* Text excerpt *
The Open Formats using Open Standards and Compatible Interoperability features implicitly prohibit vendor lock-in for content, which is the typical result when CMS' define and maintain their own standards for how content is implemented. An interoperable standard -- "a characteristic of a product or system to work with other products or systems", from Wikipedia -- is warranted. Being able to use the same content, structured in the same way, across implementations makes the cost of trying out new systems much lower, and feature-parity can be broadly achieved. In this regard content and metadata is ephemeral, and Markdown with YAML FrontMatter becomes a de facto standard.
The implementation thereafter enhances rendering and associations between content, such that it becomes more accessible. This embraces and facilitates the principle "Create Once, Publish Everywhere".
As digital technologies advance, so do standards and possibilities. What works today will not tomorrow, as any experienced web developer knows. However, major steps have been taken in making it easy for developers to track feature-support in Evergreen-browsers. As such, implementations MUST with each release clearly indicate the date of the release, and SHOULD describe what version of the Browserslist it was tested with.
No requirement can be imposed on implementers for how or how long they should support and maintain their implementation, but making them Open Source makes their further development possible and allows an ecosystem of other developers to contribute more easily.
The system for publishing a site MUST differentiate between Core and Added functionality. Given that its main purpose is publishing content digitally, this functionality mostly concerns how documents appear and behave in a web browser. These are termed Components, and Core Components should be general and flexible enough to be adapted by Added Components into more specific variants, which can further be altered by Extra Components into special types.
Common Page Types that implementations MUST include:
- Default Page: A generic type of Page
- Listing: A generic type for displaying a Collection of Pages
- Index: A type for displaying a multiple Collections of Pages
- Docs: A type for rendering Documentation, especially hierarchically-structured content
- Article: A template for an article, a paper, a document, or other type of standalone content
- Search: A helper-type which implements search-fields
Additionally, nested Page Types should extend the Layout and Style through templating, such that they remain extensible and reusable in context. For example, a Default Page
may warrant different treatment as a part of a set of documentation as opposed to a blog post.
Page Types that implementations SHOULD include:
- Blog: A replica of
Index
, but targeted to chronological sorting and categorical filtering - Post: A subset of
Default Page
, but includes the option for a hero-image - Diagram: A type type for rendering structured diagrams
Page Types that implementations MAY include:
- Book: A replica of
Listing
, used for organization of chapters - Chapter: A replica of
Listing
, used for organization of pages - Handout: A subset of
Article
, optimized for distributable notes -- such as Tufte Handouts - CV: A type for rendering a standalone resumé
Of course, there are no limits to how much functionality implementations may offer through added Page Types, but the above describes some specific sets.
Implementations MUST use a templating engine for Layouts. That is, a standardized method of turning data -- most often plain text -- into HTML, supporting reusable Layouts in the form of templates and template partials, variables and functions, text replacement, file inclusion, conditional evaluation and loops. This is essential for separating presentation from logic, and lowering the entry for users. Many such engines are available, used by many Content Management Systems (CMS), for many programming-languages. A CMS will usually include one or more of these by default.

Records for locating the described items:

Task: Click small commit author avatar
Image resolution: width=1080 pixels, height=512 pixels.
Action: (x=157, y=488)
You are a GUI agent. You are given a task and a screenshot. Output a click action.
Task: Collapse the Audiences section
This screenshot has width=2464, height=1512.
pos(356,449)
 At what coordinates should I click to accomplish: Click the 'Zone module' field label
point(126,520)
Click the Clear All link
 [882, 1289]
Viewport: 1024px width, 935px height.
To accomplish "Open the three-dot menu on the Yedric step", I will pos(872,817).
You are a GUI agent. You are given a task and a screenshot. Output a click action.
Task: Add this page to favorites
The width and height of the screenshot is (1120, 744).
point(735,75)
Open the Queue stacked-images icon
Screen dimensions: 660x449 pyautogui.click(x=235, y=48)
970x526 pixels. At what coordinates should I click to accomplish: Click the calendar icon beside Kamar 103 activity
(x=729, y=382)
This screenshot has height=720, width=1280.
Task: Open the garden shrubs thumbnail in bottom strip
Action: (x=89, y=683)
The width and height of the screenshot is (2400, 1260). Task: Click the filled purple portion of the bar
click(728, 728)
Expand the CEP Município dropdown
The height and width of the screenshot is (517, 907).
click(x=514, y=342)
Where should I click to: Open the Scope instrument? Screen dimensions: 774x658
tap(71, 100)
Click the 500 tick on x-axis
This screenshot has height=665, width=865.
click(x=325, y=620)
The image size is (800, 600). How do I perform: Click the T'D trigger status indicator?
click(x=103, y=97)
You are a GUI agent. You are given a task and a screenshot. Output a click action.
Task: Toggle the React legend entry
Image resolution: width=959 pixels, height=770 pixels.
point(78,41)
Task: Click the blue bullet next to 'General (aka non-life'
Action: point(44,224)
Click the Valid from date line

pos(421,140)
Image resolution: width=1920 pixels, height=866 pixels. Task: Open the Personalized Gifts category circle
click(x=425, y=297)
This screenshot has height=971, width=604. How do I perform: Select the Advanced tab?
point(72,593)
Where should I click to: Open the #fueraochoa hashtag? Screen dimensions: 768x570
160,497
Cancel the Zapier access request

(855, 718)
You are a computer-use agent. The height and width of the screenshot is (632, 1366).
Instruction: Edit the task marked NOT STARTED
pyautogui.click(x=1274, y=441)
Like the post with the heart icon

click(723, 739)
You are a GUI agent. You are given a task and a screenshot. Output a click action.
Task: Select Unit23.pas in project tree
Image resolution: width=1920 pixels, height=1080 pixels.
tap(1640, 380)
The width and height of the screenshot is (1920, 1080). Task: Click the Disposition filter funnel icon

* What the task asks *
According to the text on open publishing standards, what must implementations clearly indicate with each release?

* Exercise result *
They must clearly indicate the date of the release.